Provided information:

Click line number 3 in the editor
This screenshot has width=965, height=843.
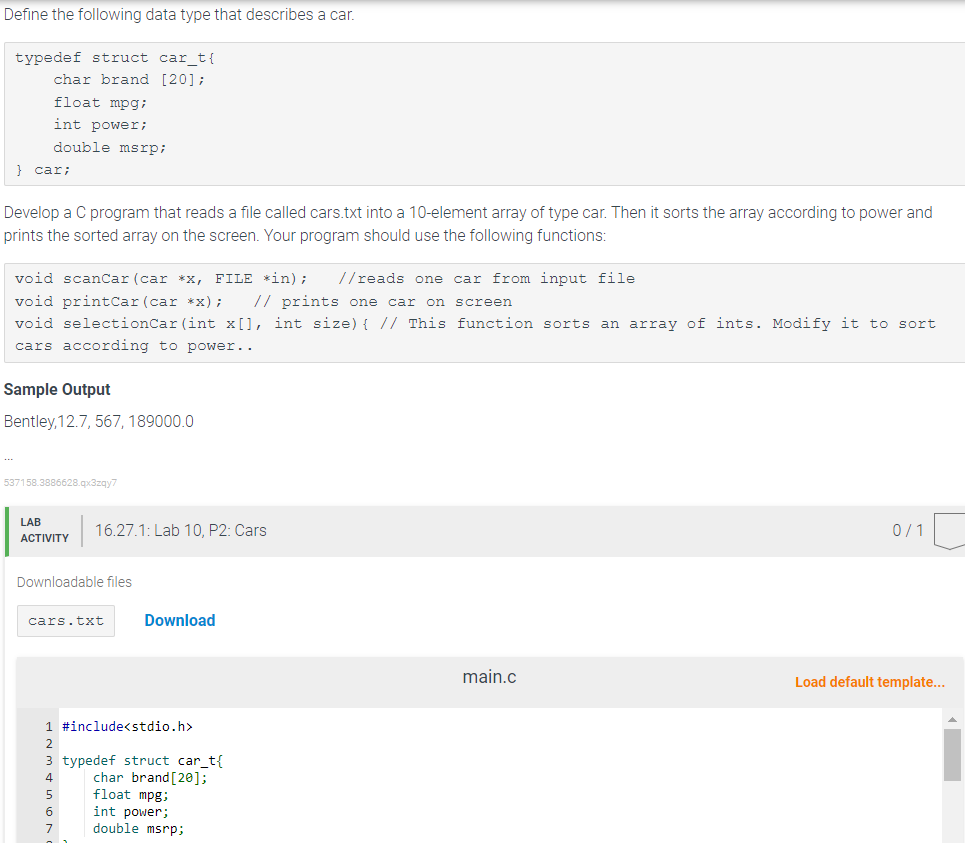point(48,760)
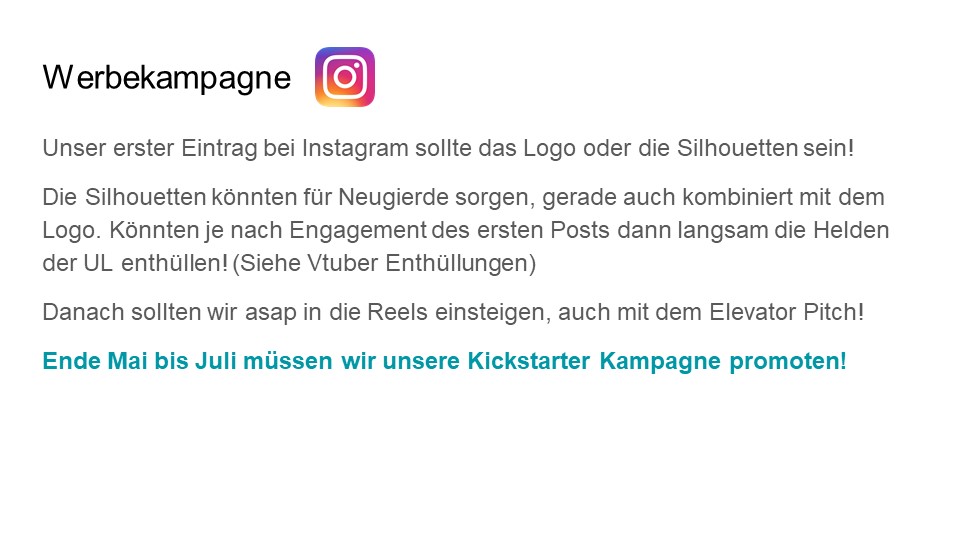Viewport: 960px width, 540px height.
Task: Click the word Silhouetten ending the first sentence
Action: [x=737, y=148]
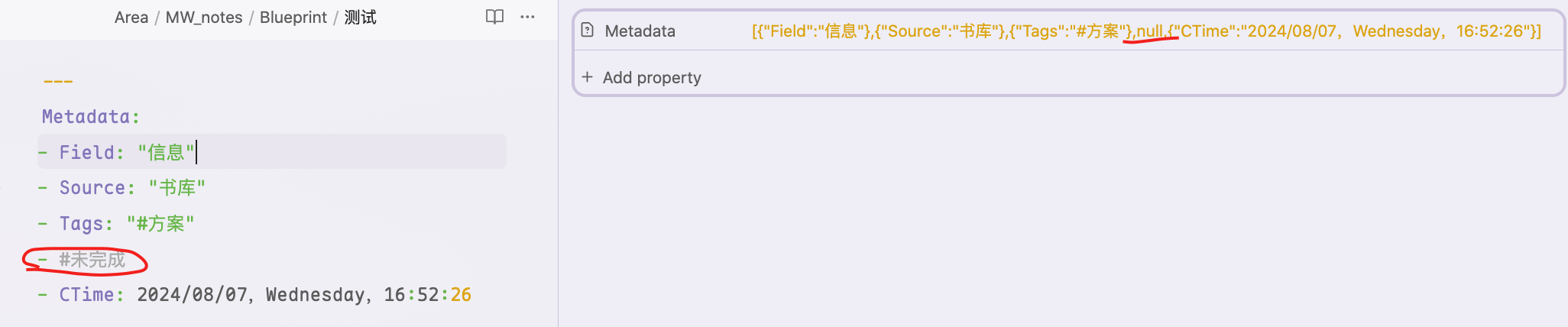
Task: Click the --- frontmatter delimiter line
Action: [58, 81]
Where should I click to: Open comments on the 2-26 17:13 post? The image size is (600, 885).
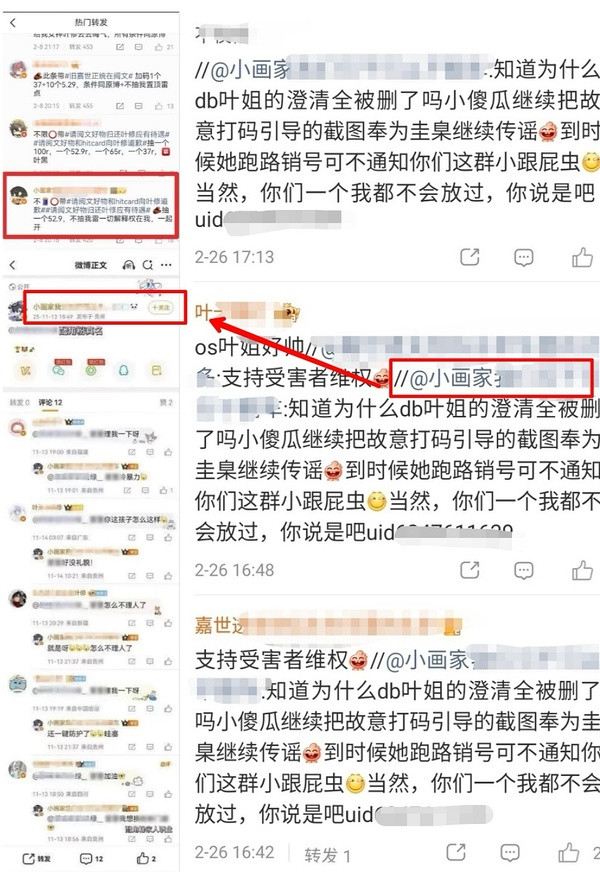point(524,257)
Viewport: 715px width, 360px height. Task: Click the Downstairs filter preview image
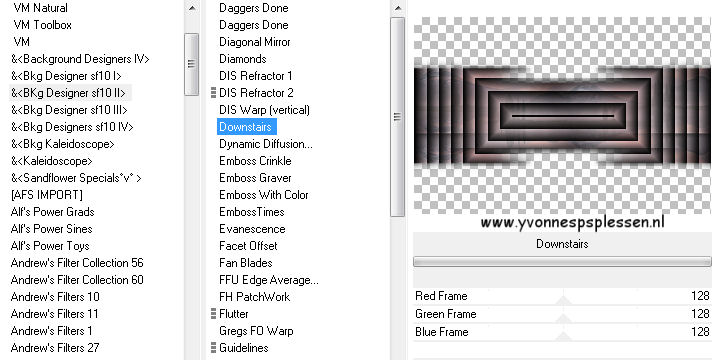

About this exercise:
Copy out exactly the lines between the line that contains "Where should I" and the last line of the records, both ends included; leave out every picture.

Result for this task:
Where should I click to: Open comments on the 2-26 17:13 post? The image size is (600, 885).
point(524,257)
Viewport: 715px width, 360px height. Task: Click the Downstairs filter preview image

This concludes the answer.